▶ **Page extract**:
*-*-*

The Italian coalition government sailed in blue water on Friday, a day after the Supreme Court sentenced the former premier Silvio Berlusconi to four years in jail for tax fraud.

Prime Minister Enrico Letta, leader of the left-right alliance, reassured on the coalition government's stability immediately after the verdict.

But shortly after that, tension mounted to threaten the fragile coalition when the media mogul and three-time premier said in a meeting with lawmakers of his center-right People of Freedom Party (PDL) that he would prepare for a fresh election if the current government does not pursue judicial reforms.

His entourage said that the PDL would call on President Giorgio Napolitano to issue Berlusconi a presidential pardon. Napolitano helped form the Letta-led coalition government in April, ending months of post-election political deadlock so that the deepening economic crisis could be tackled.

"Berlusconi will stay in politics, in one way or another. Politics is his way of life, business and insurance policy," Beppe Severgnini, a columnist of a popular national newspaper and an author of a book on Berlusconi, told Xinhua.

Experts said that only the electorate can kick Berlusconi out of politics for good. "But about 25 percent of Italian voters think he is a victim of the magistrates. Berlusconi will hold on to them like a man at sea holding on to a lifeboat."

The future of the coalition remains uncertain, with Letta struggling to contain increasing dissatisfaction in his own center-left Democratic Party (PD) as well as the PDL, whose party members include several ministers such as the Interior Minister and Deputy Prime Minister Angelino Alfano, who said Friday he was ready to resign in response to the verdict.

The upper house is expected to hold a vote on stripping the 76 year old of his post as Senator before the review of a ban on office, also part of the sentence, is completed.

Berlusconi was ordered to serve four years in prison, a sentence that has been commuted to one year under a 2006 amnesty and will consist of detention under house arrest or community service rather than jail due to his age.

Being outside the parliament, the billionaire is still able to lead his center-right party.

"Though neither PDL nor PD have the intention to trigger a crisis of government, what counts most in politics is not purposes but facts," Daniele Bellasio, social media editor at a financial newspaper, told Xinhua. He added that Berlusconi has pledged to continue his "battle" while the PD will have to decide whether to vote for his dismissal from the Senate.

*-*-*

▶ **Exercise requirements**:
1. From the start of the rows up to and including the line with "Action: point(132,423)", swap "GUI agent" for "UI agent" and leave everything else unchanged.
2. Carry on the article about Berlusconi's tax-fraud sentence and the Italian coalition from the point where it stops.

(Rows on where the targets appear)
*-*-*

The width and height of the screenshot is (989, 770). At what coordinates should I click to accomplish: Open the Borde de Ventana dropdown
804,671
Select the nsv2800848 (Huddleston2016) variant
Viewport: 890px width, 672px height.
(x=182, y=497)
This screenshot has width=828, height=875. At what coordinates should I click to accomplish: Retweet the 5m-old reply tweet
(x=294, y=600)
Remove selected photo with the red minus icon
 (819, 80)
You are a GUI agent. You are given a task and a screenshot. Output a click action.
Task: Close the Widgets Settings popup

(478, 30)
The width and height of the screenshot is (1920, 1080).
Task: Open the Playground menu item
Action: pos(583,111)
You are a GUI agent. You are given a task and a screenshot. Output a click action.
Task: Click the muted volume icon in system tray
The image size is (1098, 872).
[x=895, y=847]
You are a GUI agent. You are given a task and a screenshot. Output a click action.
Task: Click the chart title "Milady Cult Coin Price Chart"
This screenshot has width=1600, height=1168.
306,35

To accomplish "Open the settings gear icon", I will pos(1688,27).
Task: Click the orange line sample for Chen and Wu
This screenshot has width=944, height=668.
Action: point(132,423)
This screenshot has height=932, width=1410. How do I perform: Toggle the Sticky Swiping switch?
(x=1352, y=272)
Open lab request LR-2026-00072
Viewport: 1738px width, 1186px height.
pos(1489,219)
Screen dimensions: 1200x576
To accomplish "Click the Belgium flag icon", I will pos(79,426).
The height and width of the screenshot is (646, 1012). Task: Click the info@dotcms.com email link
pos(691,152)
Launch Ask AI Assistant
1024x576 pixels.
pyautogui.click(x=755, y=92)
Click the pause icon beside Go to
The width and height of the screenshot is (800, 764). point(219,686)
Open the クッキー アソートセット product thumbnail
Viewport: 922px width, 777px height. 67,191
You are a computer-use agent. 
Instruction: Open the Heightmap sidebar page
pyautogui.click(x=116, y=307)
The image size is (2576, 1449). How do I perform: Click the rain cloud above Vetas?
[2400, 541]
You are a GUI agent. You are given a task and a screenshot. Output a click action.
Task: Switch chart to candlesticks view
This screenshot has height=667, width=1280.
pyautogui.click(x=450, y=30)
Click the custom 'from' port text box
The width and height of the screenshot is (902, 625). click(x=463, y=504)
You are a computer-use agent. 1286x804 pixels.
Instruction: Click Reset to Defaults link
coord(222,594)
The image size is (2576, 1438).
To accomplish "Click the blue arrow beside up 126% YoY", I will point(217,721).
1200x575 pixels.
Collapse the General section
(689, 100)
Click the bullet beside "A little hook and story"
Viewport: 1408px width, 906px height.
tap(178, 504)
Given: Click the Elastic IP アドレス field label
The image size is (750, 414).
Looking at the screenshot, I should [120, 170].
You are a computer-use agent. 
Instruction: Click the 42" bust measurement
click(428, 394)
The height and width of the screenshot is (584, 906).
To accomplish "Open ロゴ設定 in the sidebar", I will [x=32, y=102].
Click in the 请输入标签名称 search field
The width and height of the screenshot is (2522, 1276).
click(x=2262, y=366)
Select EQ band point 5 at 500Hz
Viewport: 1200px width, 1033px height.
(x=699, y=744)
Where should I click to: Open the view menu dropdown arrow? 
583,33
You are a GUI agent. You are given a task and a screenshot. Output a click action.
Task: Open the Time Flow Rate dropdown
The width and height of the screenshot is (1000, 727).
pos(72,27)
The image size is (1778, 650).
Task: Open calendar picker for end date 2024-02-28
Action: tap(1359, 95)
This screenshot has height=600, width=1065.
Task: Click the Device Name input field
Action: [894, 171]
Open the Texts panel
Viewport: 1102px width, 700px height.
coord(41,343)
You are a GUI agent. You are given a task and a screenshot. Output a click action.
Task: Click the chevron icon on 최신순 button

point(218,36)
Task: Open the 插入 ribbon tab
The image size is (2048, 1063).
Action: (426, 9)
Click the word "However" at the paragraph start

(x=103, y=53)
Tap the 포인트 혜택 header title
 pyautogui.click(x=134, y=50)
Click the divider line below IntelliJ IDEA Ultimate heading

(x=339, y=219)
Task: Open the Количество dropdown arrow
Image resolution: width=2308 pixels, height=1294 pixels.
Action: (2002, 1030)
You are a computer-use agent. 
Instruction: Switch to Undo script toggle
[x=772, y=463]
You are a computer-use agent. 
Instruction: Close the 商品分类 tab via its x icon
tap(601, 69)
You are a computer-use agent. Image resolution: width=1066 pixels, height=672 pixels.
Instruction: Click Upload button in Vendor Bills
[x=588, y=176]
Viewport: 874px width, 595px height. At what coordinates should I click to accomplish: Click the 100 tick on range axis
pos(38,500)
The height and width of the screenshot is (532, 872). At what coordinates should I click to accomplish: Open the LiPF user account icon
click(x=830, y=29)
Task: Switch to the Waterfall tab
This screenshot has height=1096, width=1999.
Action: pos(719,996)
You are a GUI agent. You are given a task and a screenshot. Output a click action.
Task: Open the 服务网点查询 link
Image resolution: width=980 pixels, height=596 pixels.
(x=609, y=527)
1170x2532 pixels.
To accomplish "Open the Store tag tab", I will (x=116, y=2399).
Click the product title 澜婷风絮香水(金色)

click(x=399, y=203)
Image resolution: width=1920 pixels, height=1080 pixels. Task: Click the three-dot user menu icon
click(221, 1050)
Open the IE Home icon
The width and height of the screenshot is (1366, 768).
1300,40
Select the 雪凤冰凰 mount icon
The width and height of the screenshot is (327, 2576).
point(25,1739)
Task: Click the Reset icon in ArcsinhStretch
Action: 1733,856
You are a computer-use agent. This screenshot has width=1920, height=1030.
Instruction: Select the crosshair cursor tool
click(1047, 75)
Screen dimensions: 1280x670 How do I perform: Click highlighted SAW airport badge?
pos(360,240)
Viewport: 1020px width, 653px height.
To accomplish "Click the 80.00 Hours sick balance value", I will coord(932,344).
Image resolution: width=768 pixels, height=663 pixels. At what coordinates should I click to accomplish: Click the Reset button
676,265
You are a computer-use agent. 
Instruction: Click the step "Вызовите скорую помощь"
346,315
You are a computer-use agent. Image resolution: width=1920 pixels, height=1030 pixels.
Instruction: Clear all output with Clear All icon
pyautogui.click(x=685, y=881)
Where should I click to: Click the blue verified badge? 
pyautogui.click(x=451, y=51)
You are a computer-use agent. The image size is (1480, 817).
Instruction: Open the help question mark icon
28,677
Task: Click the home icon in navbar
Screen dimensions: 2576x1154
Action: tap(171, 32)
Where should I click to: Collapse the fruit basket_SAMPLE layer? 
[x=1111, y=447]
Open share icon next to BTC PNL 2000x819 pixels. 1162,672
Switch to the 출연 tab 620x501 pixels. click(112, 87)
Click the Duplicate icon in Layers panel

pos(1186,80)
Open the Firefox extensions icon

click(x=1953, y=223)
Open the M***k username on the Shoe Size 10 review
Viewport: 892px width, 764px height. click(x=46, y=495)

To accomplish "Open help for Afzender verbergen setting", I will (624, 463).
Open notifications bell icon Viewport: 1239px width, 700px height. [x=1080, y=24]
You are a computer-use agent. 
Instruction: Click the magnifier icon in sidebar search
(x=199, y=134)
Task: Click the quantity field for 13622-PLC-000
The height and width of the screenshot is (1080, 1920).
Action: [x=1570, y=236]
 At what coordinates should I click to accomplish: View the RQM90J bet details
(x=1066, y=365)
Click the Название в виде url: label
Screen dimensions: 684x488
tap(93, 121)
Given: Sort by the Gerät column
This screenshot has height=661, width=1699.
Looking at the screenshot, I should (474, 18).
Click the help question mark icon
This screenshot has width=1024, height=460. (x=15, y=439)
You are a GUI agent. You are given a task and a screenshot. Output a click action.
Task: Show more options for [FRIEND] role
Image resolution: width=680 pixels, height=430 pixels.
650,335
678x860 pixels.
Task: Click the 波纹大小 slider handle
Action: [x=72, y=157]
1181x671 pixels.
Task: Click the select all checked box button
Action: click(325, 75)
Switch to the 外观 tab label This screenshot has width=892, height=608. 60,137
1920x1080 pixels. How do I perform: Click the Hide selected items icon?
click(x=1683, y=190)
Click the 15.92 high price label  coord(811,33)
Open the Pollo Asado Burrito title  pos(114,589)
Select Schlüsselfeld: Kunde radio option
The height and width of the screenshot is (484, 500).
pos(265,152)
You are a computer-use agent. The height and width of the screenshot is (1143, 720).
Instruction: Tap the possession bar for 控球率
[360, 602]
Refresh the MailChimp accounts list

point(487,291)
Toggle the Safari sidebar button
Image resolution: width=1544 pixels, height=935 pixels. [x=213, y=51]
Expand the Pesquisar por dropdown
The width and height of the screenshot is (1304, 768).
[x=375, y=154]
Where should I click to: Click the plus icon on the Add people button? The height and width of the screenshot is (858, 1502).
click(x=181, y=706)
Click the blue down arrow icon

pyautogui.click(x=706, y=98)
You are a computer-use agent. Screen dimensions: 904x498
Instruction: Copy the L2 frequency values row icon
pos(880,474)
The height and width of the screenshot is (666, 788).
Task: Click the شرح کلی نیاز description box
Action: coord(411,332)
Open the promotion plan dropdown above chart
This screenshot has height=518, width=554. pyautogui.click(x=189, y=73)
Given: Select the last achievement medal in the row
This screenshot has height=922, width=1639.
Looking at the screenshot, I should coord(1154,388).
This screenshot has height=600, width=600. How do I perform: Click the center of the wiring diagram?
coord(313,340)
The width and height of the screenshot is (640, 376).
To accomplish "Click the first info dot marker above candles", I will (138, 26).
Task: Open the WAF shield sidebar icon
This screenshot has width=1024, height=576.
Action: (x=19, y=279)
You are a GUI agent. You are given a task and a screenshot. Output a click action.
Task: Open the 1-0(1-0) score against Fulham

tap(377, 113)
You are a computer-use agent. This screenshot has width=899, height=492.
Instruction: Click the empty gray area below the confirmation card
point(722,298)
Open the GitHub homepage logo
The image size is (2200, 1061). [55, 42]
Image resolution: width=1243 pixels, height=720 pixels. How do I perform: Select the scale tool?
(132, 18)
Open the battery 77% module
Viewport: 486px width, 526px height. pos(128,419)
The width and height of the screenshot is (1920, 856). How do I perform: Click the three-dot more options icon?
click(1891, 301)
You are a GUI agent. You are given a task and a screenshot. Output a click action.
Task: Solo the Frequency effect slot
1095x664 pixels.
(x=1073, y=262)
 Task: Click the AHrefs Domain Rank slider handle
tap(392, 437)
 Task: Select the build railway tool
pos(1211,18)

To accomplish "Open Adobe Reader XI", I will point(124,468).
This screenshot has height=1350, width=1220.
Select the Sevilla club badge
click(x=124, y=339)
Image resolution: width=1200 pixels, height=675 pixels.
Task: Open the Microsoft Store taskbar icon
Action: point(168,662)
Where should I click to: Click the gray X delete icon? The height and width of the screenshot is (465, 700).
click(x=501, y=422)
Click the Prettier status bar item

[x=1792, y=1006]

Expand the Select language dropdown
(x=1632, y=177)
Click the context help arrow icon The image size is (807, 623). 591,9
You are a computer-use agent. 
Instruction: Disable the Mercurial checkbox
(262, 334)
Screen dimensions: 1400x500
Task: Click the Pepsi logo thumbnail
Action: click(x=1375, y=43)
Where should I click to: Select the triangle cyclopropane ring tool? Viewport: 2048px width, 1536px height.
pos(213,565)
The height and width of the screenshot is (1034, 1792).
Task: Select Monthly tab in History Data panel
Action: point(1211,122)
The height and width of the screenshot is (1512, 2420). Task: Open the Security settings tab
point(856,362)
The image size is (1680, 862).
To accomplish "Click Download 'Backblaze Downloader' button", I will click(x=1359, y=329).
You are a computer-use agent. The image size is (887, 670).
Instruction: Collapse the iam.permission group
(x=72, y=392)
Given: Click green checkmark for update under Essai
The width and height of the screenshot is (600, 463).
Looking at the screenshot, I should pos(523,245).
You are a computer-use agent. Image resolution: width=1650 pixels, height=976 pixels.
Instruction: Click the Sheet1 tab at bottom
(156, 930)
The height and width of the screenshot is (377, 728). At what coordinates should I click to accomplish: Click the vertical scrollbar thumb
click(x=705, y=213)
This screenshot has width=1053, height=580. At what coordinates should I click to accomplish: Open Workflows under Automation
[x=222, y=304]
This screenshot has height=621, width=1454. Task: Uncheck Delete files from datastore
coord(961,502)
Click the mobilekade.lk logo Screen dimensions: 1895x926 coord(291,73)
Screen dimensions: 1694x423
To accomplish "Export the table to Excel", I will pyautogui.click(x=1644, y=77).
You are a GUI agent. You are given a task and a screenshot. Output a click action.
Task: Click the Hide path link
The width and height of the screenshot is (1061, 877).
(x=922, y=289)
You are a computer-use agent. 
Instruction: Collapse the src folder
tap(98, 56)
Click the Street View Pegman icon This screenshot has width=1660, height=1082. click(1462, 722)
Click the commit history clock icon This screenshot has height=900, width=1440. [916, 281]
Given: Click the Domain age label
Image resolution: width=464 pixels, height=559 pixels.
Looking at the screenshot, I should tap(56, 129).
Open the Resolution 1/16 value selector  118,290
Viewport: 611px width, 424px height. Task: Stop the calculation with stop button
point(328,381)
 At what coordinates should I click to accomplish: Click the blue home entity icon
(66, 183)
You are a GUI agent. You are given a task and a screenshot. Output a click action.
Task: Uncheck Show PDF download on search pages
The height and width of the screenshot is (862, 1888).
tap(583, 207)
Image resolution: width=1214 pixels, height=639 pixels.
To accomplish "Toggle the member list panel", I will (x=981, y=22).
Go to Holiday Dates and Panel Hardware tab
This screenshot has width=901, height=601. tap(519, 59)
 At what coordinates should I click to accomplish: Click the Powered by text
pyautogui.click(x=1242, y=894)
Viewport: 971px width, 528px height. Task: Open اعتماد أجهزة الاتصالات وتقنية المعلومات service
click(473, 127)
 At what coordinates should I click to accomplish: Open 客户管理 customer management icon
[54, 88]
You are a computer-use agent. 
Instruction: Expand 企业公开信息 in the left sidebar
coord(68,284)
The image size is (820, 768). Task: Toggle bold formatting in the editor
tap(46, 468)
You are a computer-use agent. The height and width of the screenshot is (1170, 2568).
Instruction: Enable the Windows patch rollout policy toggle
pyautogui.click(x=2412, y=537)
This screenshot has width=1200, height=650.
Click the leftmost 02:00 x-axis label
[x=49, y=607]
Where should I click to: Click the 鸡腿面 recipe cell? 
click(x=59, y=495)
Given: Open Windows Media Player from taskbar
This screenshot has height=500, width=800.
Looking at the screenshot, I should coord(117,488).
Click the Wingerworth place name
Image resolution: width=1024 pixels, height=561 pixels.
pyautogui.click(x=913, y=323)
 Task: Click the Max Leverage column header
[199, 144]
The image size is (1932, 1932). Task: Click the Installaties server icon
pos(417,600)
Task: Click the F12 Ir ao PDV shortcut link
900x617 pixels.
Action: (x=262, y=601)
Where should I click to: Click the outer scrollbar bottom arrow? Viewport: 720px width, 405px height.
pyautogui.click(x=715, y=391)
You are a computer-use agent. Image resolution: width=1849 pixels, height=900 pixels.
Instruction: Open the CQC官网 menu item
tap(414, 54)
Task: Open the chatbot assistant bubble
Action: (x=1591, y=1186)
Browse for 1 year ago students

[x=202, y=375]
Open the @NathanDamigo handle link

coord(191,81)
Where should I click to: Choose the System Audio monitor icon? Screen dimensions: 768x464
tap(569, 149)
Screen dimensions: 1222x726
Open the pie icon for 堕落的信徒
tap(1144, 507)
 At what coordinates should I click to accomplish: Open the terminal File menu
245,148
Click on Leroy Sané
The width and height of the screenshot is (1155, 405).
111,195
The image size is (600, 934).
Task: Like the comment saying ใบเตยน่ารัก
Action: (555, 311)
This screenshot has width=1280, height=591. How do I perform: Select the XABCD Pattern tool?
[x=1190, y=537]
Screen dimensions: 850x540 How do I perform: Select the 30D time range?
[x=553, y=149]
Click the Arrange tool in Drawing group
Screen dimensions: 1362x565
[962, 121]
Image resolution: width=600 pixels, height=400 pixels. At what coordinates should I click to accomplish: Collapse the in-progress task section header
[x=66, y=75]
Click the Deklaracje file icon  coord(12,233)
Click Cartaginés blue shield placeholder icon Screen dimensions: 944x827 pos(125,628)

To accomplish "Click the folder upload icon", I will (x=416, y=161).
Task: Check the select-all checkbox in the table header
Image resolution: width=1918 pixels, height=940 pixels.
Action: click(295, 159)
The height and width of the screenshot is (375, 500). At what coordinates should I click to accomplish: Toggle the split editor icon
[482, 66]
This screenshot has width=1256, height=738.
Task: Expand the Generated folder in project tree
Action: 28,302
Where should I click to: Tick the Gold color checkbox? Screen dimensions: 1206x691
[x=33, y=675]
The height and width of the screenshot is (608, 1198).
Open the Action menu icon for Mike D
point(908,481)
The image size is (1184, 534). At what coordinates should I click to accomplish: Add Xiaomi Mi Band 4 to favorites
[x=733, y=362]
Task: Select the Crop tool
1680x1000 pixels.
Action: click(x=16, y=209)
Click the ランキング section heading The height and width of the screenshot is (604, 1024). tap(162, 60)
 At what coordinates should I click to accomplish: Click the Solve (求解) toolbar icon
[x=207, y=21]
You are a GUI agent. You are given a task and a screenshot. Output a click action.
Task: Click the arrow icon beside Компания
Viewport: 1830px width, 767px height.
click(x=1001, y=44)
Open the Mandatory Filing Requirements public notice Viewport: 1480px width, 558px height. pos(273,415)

*-*-*

▶ **Responses to the tasks**:
1.
The width and height of the screenshot is (989, 770). At what coordinates should I click to accomplish: Open the Borde de Ventana dropdown
804,671
Select the nsv2800848 (Huddleston2016) variant
Viewport: 890px width, 672px height.
(x=182, y=497)
This screenshot has width=828, height=875. At what coordinates should I click to accomplish: Retweet the 5m-old reply tweet
(x=294, y=600)
Remove selected photo with the red minus icon
 (819, 80)
You are a UI agent. You are given a task and a screenshot. Output a click action.
Task: Close the Widgets Settings popup

(478, 30)
The width and height of the screenshot is (1920, 1080).
Task: Open the Playground menu item
Action: pos(583,111)
You are a UI agent. You are given a task and a screenshot. Output a click action.
Task: Click the muted volume icon in system tray
The image size is (1098, 872).
[x=895, y=847]
You are a UI agent. You are given a task and a screenshot. Output a click action.
Task: Click the chart title "Milady Cult Coin Price Chart"
This screenshot has width=1600, height=1168.
306,35

To accomplish "Open the settings gear icon", I will pos(1688,27).
Task: Click the orange line sample for Chen and Wu
This screenshot has width=944, height=668.
Action: point(132,423)

2.
Though Letta repeated on Friday that political instability is the last thing Italy needs, the prime minister warned that he will not continue leading the government "at all costs" if the political turmoil becomes unbearable after the conviction.

"In fact, the problem is that main players do not want to bring down the government but are acting as if they were already campaigning for national elections, which threatens political stability," Bellasio noted.

Sebastiano Messina, a political commentator at a popular Italian daily newspaper and author, told Xinhua that "something may be about to change" in the government's composition.

He thought that Napolitano, who would have to decide whether to call new elections if the ruling coalition fell apart, is not willing to hold national elections before 2015.

"Italy is set to assume the Presidency of the Council of the European Union in the second semester of next year, so it cannot present itself without a government," Messina clarified. The president said the country needs "cohesion" but whether that will be possible remains to be seen.

"The outcomes will depend on the capacity of PD to bear alliance with a party led by a man sentenced to four years in prison and on whether Berlusconi will seek early voting to capture the existing large popular consensus," he said.

For the moment, the only certain consequence of the verdict, Messina stressed, is that "Berlusconi will never be prime minister again, nor minister or Italian president as he most wished."

Prosecutors on Friday issued an order to make the conviction take effect and began procedures for the confiscation of Berlusconi's passport.